Coordinatore della Lega da qualche mese, ex assessore della giunta Toma – estromesso per far spazio a Filomena Calenda che così ritirò la sua firma da una pericolosissima mozione di sfiducia – Michele Marone ha già fatto capire che il Carroccio alle regionali del 2023 pretenderà discontinuità.
Certo, leghisti in Consiglio non ce ne sono, dopo l’espulsione di Calenda e Romagnuolo. Ed è uno dei motivi per cui è stato sacrificato. Uno dei problemi che il governatore Toma ascrive, ed è oggettivamente così, a dinamiche interne ai partiti che hanno condizionato pesantemente l’attività di giunta e maggioranza. Ma, rilancia Marone, «noi facciamo politica fra la gente e abbiamo il sentore che Toma non rappresenti più la maggioranza dei molisani che lo hanno eletto».
Avvocato Marone, il presidente si propone per un secondo mandato e detta i tempi della decisione.
«Il presidente può fare e dire quel che vuole, naturalmente. Ma non decide lui chi è il candidato. Lo decideranno tutti i partiti della coalizione. Come ho già detto qualche settimana fa, ribadisco che la posizione della Lega è che in questo momento il centrodestra debba lavorare sul programma, un programma di rilancio socio-economico e sanitario. Quindi, cosa intendiamo fare per uscire dal commissariamento della sanità e ridare servizi sanitari degni di questo nome ai molisani? E cosa proponiamo per migliorare le infrastrutture, per migliorare l’accessibilità alle aree interne e da queste alla costa? Infine, proposte di politiche attive del lavoro. Quando avremo risposto a queste tre domande prioritarie, si inizierà a individuare le eventuali personalità che possono rivestire il ruolo di candidato presidente».
Toma però sostiene che ha confronti e dialoghi coi vertici nazionali e non registra ostilità.
«Io credo sia normale che i ministri abbiano contatti e diano risposte a tutti i presidenti e assessori. Personalmente, io ogni due settimane vedo nel consiglio federale Salvini, i ministri, gli altri governatori della Lega».

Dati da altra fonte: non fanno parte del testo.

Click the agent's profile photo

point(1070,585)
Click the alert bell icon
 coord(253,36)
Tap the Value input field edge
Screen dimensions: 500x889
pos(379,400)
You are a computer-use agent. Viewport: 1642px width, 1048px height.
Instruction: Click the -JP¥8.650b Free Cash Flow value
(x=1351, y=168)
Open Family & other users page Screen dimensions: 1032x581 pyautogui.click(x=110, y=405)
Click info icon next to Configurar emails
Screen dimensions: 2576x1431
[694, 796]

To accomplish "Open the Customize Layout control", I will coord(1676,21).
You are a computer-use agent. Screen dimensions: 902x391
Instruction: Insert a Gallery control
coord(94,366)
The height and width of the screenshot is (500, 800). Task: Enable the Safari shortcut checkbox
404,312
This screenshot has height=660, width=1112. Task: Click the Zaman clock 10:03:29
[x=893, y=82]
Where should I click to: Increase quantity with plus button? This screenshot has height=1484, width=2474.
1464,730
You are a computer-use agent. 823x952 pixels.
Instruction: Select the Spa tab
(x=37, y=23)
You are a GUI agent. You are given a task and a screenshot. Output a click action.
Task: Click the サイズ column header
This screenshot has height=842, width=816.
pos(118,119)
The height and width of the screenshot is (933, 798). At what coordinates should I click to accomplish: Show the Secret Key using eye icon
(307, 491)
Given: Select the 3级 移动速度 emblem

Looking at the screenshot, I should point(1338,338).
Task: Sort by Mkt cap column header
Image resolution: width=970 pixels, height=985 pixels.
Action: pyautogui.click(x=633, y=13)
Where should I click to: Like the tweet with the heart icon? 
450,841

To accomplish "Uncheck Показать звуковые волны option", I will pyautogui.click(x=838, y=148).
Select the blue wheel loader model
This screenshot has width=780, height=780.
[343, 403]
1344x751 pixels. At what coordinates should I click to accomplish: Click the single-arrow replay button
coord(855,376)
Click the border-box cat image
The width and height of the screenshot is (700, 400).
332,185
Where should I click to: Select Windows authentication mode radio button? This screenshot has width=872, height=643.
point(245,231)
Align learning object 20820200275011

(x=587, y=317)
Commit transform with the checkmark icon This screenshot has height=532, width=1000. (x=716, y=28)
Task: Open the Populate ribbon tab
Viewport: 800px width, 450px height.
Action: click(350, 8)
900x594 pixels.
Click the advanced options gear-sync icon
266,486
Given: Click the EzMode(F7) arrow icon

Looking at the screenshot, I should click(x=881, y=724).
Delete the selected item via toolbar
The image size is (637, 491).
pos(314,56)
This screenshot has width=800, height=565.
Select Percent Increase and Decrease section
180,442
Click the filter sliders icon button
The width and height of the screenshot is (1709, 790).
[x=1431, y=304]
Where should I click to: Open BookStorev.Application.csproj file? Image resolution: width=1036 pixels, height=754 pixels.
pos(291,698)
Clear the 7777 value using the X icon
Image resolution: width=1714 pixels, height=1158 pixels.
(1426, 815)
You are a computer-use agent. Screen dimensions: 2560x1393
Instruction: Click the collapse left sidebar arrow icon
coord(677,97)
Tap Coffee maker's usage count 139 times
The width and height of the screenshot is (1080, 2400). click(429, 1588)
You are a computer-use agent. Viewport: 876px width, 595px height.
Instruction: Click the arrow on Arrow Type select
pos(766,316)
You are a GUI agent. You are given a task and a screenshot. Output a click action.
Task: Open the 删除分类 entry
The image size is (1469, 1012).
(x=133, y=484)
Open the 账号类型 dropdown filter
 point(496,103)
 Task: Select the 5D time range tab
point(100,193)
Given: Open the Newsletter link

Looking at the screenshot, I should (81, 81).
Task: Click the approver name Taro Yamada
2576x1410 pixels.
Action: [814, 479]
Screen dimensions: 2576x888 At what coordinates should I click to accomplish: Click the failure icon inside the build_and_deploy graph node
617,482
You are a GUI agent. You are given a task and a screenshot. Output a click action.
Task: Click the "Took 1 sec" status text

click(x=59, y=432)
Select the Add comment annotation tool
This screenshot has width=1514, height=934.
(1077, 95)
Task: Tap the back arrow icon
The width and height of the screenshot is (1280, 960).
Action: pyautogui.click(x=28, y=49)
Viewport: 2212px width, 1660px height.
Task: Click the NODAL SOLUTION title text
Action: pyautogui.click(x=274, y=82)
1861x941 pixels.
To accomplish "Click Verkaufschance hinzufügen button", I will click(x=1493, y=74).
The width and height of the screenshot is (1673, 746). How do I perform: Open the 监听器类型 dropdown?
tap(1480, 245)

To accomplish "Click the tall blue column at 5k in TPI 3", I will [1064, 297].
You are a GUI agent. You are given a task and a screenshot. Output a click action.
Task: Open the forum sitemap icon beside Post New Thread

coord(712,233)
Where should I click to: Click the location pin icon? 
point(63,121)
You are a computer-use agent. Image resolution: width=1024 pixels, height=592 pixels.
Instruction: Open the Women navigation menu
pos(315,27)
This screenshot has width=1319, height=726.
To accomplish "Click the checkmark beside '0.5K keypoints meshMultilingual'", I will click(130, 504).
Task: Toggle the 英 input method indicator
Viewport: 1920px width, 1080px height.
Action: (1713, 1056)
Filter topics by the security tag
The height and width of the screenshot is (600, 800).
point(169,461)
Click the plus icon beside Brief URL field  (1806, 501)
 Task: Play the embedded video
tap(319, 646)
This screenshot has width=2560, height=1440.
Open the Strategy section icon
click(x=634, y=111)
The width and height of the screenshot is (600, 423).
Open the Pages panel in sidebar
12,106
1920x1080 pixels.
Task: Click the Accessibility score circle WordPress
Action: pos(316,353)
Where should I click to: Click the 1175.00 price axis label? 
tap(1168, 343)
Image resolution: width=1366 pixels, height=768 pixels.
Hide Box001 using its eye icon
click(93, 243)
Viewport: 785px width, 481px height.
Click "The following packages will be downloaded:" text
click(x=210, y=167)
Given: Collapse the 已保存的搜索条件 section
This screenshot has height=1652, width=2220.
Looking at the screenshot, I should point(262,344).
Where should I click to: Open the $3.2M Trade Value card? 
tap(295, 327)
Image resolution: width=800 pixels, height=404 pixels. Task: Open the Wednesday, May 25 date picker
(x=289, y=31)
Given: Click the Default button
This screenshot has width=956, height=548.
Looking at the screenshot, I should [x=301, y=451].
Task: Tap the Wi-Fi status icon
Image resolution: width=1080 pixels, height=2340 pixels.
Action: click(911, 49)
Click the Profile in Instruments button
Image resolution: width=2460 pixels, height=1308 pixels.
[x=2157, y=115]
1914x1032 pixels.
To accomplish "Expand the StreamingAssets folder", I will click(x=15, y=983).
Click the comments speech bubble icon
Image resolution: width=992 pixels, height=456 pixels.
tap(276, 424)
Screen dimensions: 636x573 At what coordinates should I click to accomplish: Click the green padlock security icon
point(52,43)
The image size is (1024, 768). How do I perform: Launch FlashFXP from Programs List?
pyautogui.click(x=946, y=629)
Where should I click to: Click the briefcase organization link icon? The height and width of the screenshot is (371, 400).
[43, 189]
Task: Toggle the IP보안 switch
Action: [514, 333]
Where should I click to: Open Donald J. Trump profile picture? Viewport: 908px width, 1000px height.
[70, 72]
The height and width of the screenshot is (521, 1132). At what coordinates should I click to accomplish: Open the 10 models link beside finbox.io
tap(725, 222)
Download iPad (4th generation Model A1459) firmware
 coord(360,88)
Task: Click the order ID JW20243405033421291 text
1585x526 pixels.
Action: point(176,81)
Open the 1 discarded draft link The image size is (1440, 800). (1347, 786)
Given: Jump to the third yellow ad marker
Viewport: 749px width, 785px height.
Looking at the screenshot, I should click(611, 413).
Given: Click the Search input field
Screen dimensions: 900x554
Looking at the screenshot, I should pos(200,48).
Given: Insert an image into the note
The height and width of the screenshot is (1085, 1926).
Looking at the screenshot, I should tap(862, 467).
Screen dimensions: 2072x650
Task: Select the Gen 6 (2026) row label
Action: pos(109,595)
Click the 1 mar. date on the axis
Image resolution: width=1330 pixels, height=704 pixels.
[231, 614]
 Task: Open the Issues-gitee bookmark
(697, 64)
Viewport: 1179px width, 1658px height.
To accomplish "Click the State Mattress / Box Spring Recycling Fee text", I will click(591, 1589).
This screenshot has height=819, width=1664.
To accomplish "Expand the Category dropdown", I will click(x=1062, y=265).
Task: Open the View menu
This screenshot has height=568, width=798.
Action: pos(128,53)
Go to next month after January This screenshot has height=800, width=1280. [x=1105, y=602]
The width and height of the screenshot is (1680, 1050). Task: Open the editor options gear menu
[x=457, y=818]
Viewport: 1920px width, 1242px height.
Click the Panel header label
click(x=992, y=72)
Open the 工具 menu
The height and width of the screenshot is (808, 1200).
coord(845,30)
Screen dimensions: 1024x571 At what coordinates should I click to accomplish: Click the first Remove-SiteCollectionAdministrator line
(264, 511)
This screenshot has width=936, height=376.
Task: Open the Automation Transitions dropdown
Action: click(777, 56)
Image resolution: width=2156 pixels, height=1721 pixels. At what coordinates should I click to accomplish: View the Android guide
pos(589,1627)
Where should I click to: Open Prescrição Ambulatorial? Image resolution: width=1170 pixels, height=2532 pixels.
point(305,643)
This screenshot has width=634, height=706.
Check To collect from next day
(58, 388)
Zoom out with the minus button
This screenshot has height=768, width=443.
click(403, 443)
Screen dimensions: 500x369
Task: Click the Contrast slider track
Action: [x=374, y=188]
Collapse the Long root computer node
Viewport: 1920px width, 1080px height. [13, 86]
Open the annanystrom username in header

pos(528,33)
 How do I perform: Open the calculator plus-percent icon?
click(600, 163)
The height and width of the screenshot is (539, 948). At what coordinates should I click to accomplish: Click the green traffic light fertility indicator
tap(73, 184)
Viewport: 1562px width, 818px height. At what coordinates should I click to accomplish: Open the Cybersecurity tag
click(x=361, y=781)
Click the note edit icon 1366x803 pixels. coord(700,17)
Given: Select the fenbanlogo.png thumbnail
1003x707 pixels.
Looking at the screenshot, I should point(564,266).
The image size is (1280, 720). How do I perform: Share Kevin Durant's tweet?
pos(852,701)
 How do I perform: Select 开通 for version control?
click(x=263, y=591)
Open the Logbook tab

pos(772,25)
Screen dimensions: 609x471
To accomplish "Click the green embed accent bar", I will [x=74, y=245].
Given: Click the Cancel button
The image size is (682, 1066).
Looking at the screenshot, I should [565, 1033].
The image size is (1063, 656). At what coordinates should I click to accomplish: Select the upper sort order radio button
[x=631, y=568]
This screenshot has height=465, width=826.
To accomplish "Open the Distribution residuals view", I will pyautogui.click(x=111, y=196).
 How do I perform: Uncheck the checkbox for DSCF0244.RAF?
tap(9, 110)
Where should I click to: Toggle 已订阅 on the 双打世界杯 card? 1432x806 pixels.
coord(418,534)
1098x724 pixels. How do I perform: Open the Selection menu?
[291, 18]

Senta, Toma è presidente uscente. Perché frenare anche formalmente una sua riproposizione? È quasi naturale che ci sia.
«La Lega fa politica in mezzo alla gente. E abbiamo il sentore che, suo malgrado, Toma non rappresenti più la maggioranza dei molisani che lo hanno eletto. Questo ci impone di lavorare a un programma diverso perché le cose non vanno. Non c’è nulla di personale, nessuna ripicca. È un fatto oggettivo».
Dunque qual è il vostro timing?
«Come ho già detto, prima il programma e poi si comincia a lavorare sulle persone. Il candidato lo deciderà la coalizione, i tre partiti più grandi e la quarta gamba. Non c’è alcuna preclusione, anzi, ai moderati del centrodestra, dall’Udc a Toti e a tutti gli altri».
Toma si aspetta che anche voi coordinatori regionali vi esprimiate sulla sua ricandidatura.
«Lui deve parlare con la coordinatrice di Forza Italia, che è il suo partito. Poi saranno i coordinatori di tutta la coalizione ad arrivare a una decisione».
Ma se vi convoca per chiedervi da che parte state?
«Guardi, lui è una figura istituzionale, non un organo politico. È, certo, il presidente uscente. Ma, ripeto, deve relazionarsi con la coordinatrice del suo partito».